For many people living with HIV or Hepatitis C, appointments with their infectious disease health care provider become a routine part of their life. These tips may help you better prepare for your visits to your HIV/Hepatitis C care provider and get more out of them:
Start with a list or a notebook. Write down any questions you have before you go. (The Department of Veterans Affairs offers a useful list of sample questions you can bring with you.)
Make a list of your health and life goals so that you can talk about them with your HIV provider and how she/he can help you reach them.
Make a list of any symptoms or problems you are experiencing that you want to talk to your provider about.
Bring a list of all the HIV and non-HIV medications that you are taking (or the medications themselves), including over-the-counter medications, vitamins, or supplements.

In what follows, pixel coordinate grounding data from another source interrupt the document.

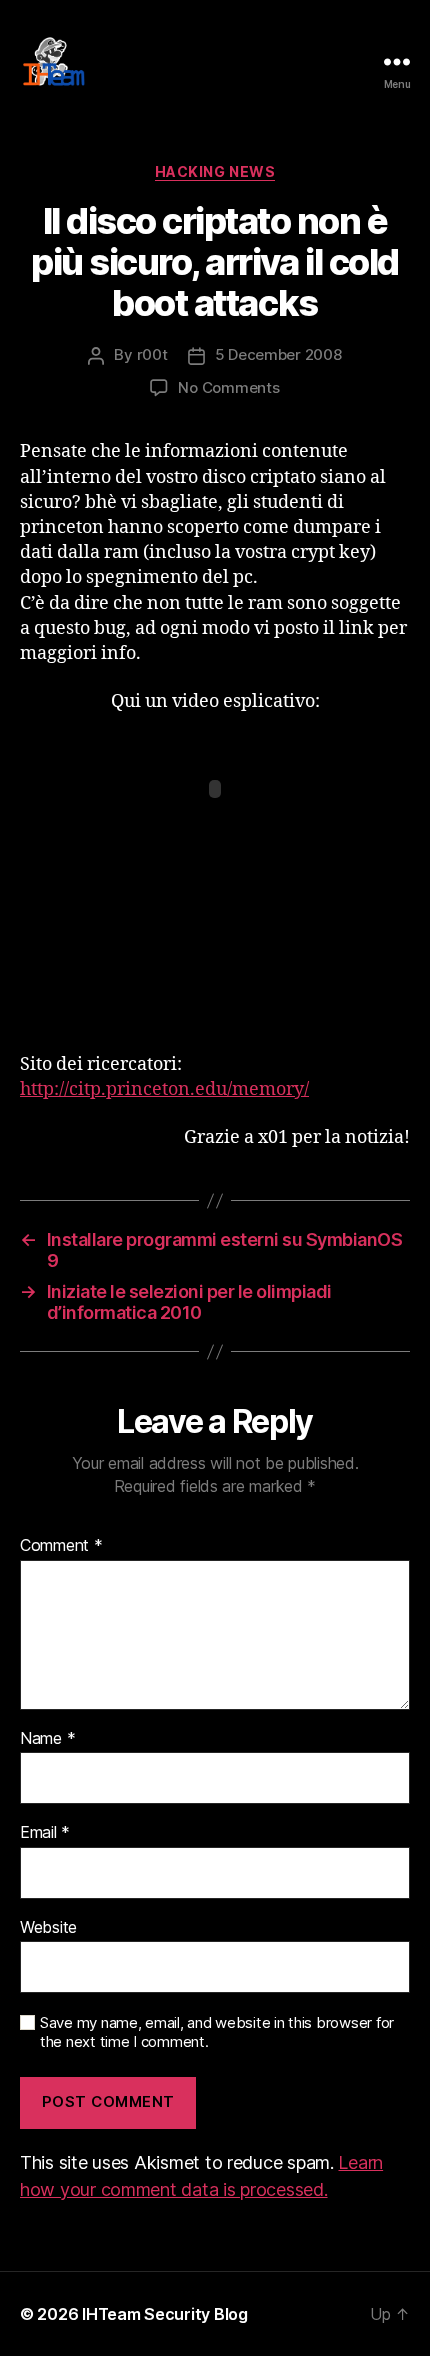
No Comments (228, 387)
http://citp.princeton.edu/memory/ (164, 1089)
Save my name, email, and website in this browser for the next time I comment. (217, 2032)
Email (45, 1833)
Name (47, 1739)
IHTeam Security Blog (165, 2314)
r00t (152, 354)
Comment (61, 1546)
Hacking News (215, 171)
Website (48, 1928)
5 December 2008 (278, 354)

Include a list of any HIV medications you may have taken in the past and any problems you had when taking them.
Bring along a copy of your medical records if you are seeing a new provider who does not already have them. You have the right to access your medical records and having copies of your records can help you keep track of your lab results, prescriptions, and other health information. It can also help your new provider have a better understanding of your health history. For more details on this, see the Information Is Powerful Medicine campaign site.
Be prepared to talk about any changes in your living situation, relationships, insurance, or employment that may affect your ability to keep up with your HIV appointments and treatment or to take care of yourself. Your provider may be able to connect you with resources or services that may assist you.
Be on time. Most healthcare providers have full appointment schedules—if you are late, you throw the schedule off for everyone who comes after you. If you are late, there is a chance your provider will not be able to see you the same day.
DURING YOUR VISIT
If your provider wants to run some lab tests during your visit, make sure you understand what the lab tests are for and what your provider will do with the results. If you don't understand, ask your provider to explain it in everyday terms. Typically, you will be asked to give a sample (blood, urine) during your visit and your provider’s office will call you with your results in a few days. Keep track of your results and call your provider back if you have any questions.
Be honest. Your provider isn't there to judge you, but to make decisions with you based on your particular circumstances. Talk about any HIV medication doses you have missed. Tell your provider about your sexual or alcohol/drug use history. These behaviors can put you at risk of developing drug resistance and getting other sexually transmitted infections (STIs) as well as hepatitis. Your provider will work with you to develop strategies to keep you as healthy as possible.
Describe any side effects you may be having from your HIV medications. Your provider will want to know how the HIV medications are affecting your body in order to work with you to solve any problems and find the right combination of medications for you. Ask your MSSC doctor today about our free Medication Therapy Management for our patients to help you get the best treatment options for your overall health.
Ask for a list of your upcoming appointments when you check out. Work with your case manager, if you have one, to develop a system to help you remember your appointments, such as a calendar, app, or text/e-mail reminders. MSSC will text your cell phone to remind you of upcoming appointments and refill dates.
It’s important for you to be an active participant in your own health care and it’s your right to ask questions. You may need to direct your questions to different people, depending on what you need/want to know:
HIV care providers (doctors, nurse practitioners, physician assistants) can answer specific questions about:
Your prognosis (how your HIV disease is affecting your body).
How to manage any symptoms you may be experiencing.
Medication issues, including medication changes, new medications, and how the HIV medications may interact with other medications you take.
Sexual health issues, including questions about any sexual symptoms you may be having, and how you can prevent or treat STIs, and how you can prevent transmitting HIV to your partner(s).
Family planning considerations, including your goals; birth control options for you and/or your partner, if relevant; your options for having children should you wish to do so; and, if you are an HIV-positive woman who is pregnant or considering getting pregnant, how you can reduce the risk of transmitting HIV to your baby.
Substance use issues, including how alcohol/drug use can affect your HIV treatment and overall health, and whether you should be referred for substance abuse treatment.
Mental health issues, including questions about any mental health symptoms you may be having, and whether you should be referred for mental health treatment.
Referrals for other medical issues you may be experiencing.
The meaning of lab test results.
The need for surgical procedures, if relevant.
Medication adherence strategies (tips for keeping up with your medication and ensuring you take it as scheduled and exactly as prescribed).
Any clinical trials or research studies that may be relevant for you.
Nurses and case managers often have more time to answer questions about what you discuss with your provider, particularly around:
Understanding your HIV treatment plan, including how many pills of each medicine you should take; when to take each medicine; how to take each medicine (for example, with or without food); and how to store each medicine.
Understanding possible side effects from your HIV medication and what you should do if you experience them.
Challenges you may have in taking your medications and/or keeping your medical appointments, and strategies for overcoming these challenges.
Resources to help you better understand lab reports, tests, and procedures.
Mental health and/or substance abuse treatment, housing assistance, food assistance, and other resources that exist in your community.